Problem requirements -> Lay out the entries from their start through the line containing "Task: Click on" as a JSON list of strings, one string per line, with blank lines omitted.

Stored data

*-*-*

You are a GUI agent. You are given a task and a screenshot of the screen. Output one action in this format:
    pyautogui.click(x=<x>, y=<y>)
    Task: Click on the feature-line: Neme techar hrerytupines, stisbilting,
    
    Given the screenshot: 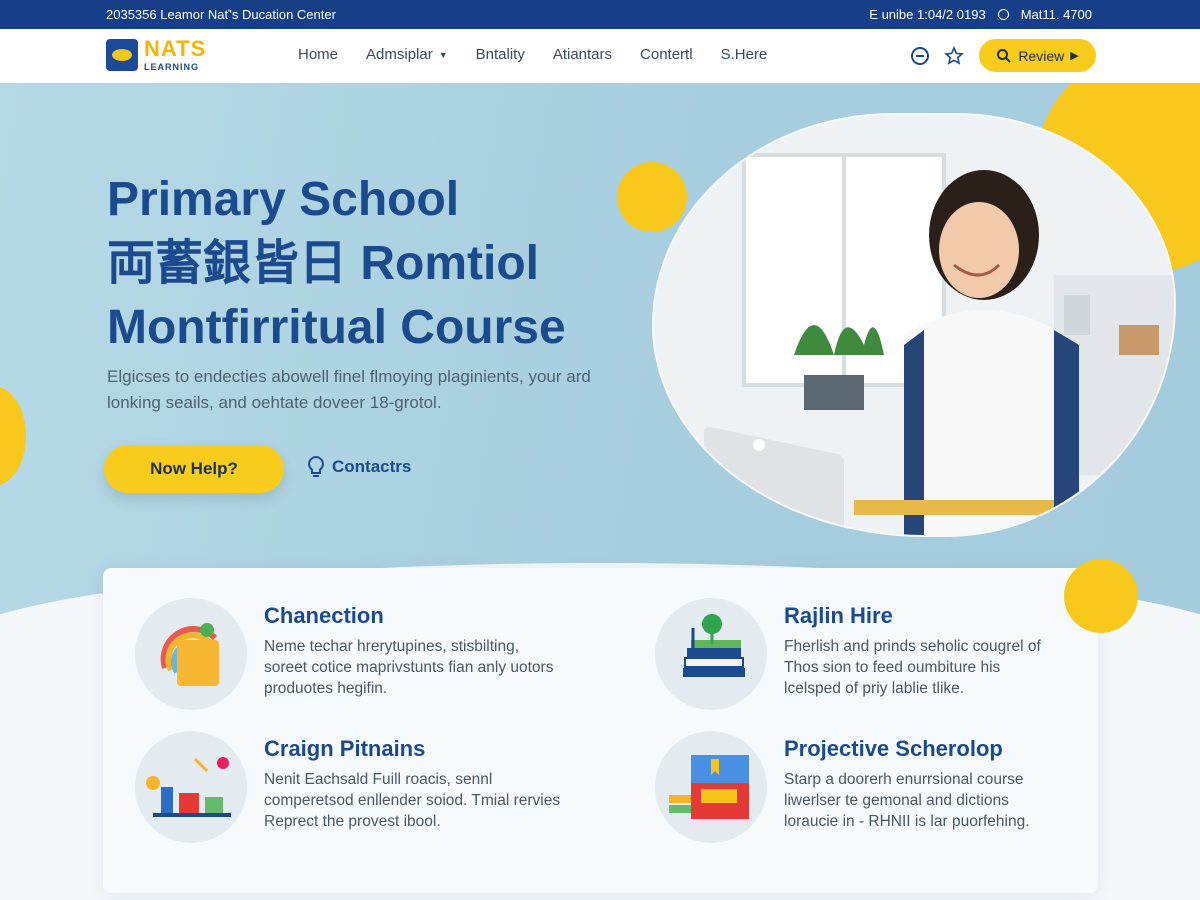 What is the action you would take?
    pyautogui.click(x=392, y=646)
    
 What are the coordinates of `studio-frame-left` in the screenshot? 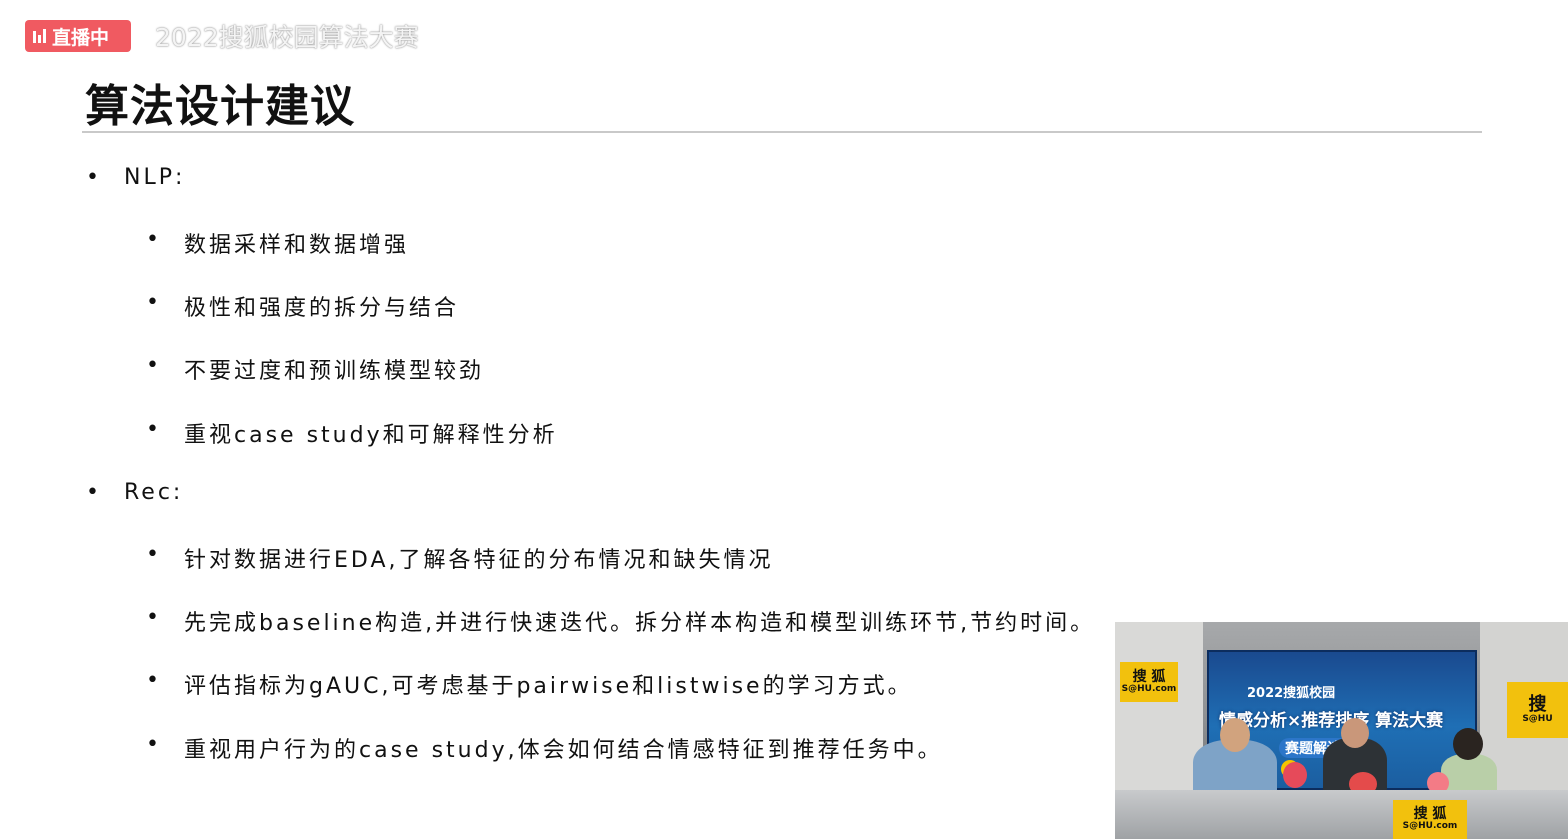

*-*-*

The answer ->
[
  "You are a GUI agent. You are given a task and a screenshot of the screen. Output one action in this format:",
  "    pyautogui.click(x=<x>, y=<y>)",
  "    Task: Click on the feature-line: Neme techar hrerytupines, stisbilting,"
]